President Bush opens by talking about how honored he was to be president, and about how he and Barbara are very proud to have treated the office of the presidency with respect, unlike the slimeballs in the White House now. (He does not state that last part explicitly, but the implication is clear.) He then gives a relaxed, anecdotal speech containing these success tips:
-- The nation needs to remain strong.
-- We should all try to be Points of Light.
-- If you're having a problem coming to terms with a guy like the late French President Mitterrand, it doesn't hurt to pour some wine into him.
-- Who are we to be telling Singapore not to cane people?

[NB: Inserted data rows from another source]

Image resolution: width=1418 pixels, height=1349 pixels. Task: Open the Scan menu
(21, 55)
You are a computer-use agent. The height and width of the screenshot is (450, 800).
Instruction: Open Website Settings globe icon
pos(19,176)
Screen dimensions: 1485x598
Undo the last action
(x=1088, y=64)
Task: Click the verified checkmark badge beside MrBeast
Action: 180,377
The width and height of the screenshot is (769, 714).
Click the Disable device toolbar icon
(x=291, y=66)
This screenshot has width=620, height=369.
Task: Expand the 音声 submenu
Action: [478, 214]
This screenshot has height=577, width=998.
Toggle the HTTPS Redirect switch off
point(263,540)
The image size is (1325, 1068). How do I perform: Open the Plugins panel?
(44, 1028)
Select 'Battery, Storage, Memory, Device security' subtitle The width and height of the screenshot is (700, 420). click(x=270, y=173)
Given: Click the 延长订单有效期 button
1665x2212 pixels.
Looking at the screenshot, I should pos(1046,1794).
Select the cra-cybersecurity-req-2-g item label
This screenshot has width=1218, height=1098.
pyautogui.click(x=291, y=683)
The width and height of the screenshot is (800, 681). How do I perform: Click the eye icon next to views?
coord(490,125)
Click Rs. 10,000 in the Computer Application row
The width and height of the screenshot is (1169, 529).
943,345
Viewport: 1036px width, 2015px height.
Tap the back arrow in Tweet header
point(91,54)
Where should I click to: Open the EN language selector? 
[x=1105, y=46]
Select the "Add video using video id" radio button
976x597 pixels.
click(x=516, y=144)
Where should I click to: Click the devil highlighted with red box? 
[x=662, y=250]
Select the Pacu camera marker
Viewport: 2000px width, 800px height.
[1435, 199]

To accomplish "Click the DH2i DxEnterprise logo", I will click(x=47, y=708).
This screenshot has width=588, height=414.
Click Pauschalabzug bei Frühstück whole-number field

-- If you have to invade Panama, go ahead and invade Panama, and the hell with what 60 Minutes thinks about it.
Secretary of State
President Bush leaves the stage to a standing ovation. It's now 6:30, and we've been receiving success tips since approximately the time of the Big Bang, but Anthony Robbins (TM) is urging us to stay for a bonus speaker; this is Dan Kennedy, described in his promotional literature as a ``millionaire-maker'' who ``delivers more `meat' per minute than any other business speaker!''
For those who want to leave before the bonus speaker, Anthony Robbins (TM) starts wrapping up the day. As the Arena speakers play inspirational violin music, Tony reviews some of the points made by the speakers we've heard, then has us stand up and go into one final State, which is a Peak State AND a Must State AND a Commitment State. Tony wants us to make a decision RIGHT NOW, and to commit ourselves to ACTION. And to show our commitment, we are going to all clap our hands rhythmically to inspirational music for 2 1/2 minutes.
And so the music starts playing, and we start clapping, and Tony strides around the stage, thumping his chest and talking about resolve and commitment and passion and love. And although I am by nature a pretty skeptical person, I have to admit that I am feeling something -- something inside my soul, something that is telling me to make a decision NOW, to commit myself to a course of action NOW. And so I decide to skip the bonus speaker, and I put my body into an Exit State.